Томас снова закатил глаза.
— Все хотят быть так же счастливы, как они.
— Все, кроме тебя? — уточнил Мика.
— Немного смущает, как они зажимают друг друга, словно ровесники моих сестер.
— Всем, у кого родители ведут себя как подростки на выпускном, стоит быть благодарными, — сказала я.
Томас скривился.
— Побудь на моем месте как-нибудь, посмотрим, как тебе это понравится.
— Я бы с радостью, но моя мама погибла, когда мне было восемь.
— Иисусе, Анита, у тебя на все случаи жизни есть самая страшная история.
— Томас, — окликнула его Мерседес, словно призывая быть паинькой.
— Все в порядке, — успокоила я. — У меня есть плохая история почти на любую тему.
— Я не это имел в виду, — сказал он.
— Тогда что ты имел в виду? — уточнила я.
Он вздохнул, нахмурился и тяжело осел в своей инвалидной коляске, словно вдруг устал.
— Я займусь своей физиотерапией.
— И начнешь заниматься в зале, — подтолкнула я.
Он скривился.
— Ты слишком давишь, знаешь об этом?
— Знаю, — с улыбкой ответила я.
— Томас, — снова окликнула его сестра тем самым тоном, какой можно услышать от старших или от родителей.
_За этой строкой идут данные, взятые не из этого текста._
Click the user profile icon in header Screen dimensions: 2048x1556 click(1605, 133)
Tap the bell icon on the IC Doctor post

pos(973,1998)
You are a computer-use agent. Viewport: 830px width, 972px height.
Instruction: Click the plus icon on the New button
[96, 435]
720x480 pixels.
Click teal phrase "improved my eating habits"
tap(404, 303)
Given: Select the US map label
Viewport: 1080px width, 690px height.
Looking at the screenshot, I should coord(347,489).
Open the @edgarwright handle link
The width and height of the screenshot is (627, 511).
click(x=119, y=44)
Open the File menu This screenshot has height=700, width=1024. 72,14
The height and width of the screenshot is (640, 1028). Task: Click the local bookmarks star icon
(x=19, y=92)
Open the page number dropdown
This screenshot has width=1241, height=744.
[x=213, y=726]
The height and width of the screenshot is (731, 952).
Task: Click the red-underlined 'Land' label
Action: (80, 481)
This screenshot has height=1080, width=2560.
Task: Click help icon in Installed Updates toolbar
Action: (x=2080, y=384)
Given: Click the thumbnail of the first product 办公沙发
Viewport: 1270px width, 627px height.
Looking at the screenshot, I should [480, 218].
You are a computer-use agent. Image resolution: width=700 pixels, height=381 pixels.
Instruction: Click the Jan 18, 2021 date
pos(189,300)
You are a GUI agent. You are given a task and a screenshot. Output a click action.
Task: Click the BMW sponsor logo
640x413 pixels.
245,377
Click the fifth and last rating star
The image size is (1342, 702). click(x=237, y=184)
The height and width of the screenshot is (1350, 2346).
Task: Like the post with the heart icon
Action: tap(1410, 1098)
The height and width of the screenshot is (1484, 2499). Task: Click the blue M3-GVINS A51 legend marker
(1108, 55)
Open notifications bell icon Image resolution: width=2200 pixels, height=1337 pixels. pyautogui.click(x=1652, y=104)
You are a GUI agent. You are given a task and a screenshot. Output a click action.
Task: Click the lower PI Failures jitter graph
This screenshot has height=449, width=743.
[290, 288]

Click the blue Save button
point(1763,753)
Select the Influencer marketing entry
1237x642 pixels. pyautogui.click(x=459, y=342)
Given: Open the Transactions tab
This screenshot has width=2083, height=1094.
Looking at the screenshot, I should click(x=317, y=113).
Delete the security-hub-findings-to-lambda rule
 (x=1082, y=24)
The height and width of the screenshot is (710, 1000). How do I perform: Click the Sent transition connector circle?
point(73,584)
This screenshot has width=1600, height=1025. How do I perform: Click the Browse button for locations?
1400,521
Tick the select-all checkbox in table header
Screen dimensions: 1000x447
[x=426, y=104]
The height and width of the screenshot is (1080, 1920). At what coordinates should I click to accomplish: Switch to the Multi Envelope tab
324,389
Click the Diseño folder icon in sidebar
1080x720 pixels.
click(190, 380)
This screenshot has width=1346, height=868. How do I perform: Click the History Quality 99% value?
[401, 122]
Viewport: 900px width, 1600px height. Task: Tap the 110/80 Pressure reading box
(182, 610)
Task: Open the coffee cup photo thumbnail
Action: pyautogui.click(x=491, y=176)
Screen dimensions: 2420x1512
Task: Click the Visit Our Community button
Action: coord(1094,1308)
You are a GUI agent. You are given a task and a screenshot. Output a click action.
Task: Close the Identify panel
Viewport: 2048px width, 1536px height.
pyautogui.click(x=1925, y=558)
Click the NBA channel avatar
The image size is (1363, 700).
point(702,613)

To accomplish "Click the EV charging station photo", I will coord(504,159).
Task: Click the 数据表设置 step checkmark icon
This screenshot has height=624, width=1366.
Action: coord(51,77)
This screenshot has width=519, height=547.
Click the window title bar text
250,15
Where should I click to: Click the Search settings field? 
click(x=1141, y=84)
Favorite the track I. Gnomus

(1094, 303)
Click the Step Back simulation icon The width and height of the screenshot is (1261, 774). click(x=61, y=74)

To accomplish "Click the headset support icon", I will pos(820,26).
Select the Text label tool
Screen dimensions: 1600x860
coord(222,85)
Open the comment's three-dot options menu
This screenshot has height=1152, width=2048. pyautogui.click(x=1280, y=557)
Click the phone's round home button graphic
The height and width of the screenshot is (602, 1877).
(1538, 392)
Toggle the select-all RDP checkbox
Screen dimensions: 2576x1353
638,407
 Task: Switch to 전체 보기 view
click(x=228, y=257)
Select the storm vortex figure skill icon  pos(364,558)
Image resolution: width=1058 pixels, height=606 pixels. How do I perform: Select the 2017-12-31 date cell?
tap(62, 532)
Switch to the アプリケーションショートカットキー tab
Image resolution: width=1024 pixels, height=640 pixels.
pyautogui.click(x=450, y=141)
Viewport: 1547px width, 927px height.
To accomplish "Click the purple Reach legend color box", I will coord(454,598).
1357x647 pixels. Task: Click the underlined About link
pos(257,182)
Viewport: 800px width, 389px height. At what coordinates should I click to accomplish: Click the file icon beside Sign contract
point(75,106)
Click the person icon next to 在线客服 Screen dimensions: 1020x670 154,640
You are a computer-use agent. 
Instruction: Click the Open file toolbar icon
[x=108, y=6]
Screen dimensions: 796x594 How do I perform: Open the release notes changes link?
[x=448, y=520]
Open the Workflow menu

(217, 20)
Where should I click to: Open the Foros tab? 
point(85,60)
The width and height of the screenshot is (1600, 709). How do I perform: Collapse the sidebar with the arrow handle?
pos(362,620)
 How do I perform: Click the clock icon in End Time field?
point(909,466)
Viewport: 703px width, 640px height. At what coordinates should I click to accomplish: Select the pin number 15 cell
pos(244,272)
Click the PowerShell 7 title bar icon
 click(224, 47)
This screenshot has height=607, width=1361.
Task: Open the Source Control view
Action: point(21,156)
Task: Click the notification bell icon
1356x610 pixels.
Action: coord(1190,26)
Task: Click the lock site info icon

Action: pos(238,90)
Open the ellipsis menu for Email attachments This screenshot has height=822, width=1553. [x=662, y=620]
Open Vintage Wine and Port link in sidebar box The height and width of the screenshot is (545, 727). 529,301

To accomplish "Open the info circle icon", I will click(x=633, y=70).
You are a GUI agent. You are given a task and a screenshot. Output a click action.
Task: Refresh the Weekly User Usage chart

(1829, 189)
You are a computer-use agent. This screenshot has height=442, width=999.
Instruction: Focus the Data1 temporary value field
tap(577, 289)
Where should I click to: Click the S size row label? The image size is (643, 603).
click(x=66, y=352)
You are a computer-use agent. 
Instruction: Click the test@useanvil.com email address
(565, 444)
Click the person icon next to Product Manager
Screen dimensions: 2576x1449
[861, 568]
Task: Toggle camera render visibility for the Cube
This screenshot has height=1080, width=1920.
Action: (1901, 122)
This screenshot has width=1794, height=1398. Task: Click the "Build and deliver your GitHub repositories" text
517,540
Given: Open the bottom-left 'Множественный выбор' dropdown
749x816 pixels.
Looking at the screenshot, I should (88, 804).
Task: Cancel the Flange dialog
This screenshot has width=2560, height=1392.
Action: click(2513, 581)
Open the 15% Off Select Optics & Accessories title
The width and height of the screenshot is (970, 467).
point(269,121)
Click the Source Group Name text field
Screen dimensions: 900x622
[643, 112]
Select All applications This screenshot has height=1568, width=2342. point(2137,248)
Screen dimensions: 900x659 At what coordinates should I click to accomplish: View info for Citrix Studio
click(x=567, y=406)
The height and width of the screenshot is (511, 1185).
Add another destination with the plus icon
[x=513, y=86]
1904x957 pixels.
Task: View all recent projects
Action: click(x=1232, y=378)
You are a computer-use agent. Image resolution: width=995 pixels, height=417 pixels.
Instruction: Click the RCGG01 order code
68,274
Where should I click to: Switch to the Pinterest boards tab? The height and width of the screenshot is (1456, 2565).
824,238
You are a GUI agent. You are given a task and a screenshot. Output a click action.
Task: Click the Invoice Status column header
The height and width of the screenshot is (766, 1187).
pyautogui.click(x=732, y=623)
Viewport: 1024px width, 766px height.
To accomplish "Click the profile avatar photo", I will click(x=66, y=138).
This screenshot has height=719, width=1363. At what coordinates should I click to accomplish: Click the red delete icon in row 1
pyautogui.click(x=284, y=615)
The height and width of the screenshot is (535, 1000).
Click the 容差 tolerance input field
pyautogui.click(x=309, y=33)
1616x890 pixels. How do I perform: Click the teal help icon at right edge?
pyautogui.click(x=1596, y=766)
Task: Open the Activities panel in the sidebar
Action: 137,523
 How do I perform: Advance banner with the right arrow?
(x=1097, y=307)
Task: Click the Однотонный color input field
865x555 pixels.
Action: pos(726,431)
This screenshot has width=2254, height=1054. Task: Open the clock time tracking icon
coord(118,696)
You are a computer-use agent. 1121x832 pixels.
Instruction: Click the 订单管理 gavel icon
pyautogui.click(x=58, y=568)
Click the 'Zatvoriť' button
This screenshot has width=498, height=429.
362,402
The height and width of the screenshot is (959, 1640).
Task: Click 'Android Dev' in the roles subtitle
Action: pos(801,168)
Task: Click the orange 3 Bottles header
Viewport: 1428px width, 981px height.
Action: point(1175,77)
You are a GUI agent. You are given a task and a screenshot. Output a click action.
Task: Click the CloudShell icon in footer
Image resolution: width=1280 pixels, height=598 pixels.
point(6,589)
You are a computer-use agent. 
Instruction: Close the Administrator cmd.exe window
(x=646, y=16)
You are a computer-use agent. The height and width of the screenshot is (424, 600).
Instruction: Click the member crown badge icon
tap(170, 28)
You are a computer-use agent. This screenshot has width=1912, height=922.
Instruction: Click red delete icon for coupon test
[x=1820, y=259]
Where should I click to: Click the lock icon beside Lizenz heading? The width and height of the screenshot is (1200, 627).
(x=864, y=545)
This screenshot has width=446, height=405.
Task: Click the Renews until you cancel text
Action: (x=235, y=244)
— Это Анита еще не давит, — сказал Мика.
— Ни капельки, — согласился Натаниэль.
Я взглянула на них.
— От души спасибо, любимые.
Они мне улыбнулись с дивана.
— А ты поспорь с нами, если сможешь, — предложил Мика.
Мне хотелось нахмурится, но в конце концов я улыбнулась в ответ.
— Не могу, так что соглашусь.
Томас наблюдал за нами, словно запоминал, чтобы взять на вооружение.
— Так если я начну занимать физиотерапией и в зале, что тогда?
— Ты вылезешь из инвалидной коляски, отбросишь костыли. Заново научишься ходить, а затем и бегать.
— Врачи не обещают, что я смогу бегать так же быстро, как прежде.
— Я же уже говорила, Томас, врачи не дают гарантий, слишком много переменных, — проговорила Мерседес.
— Если ты приложишь усилия, то сможешь бегать и избавишься от костылей, это же хорошо, верно? — спросила я.
— Ага, — ответил он, и угрюмые интонации снова вернулись к его голосу.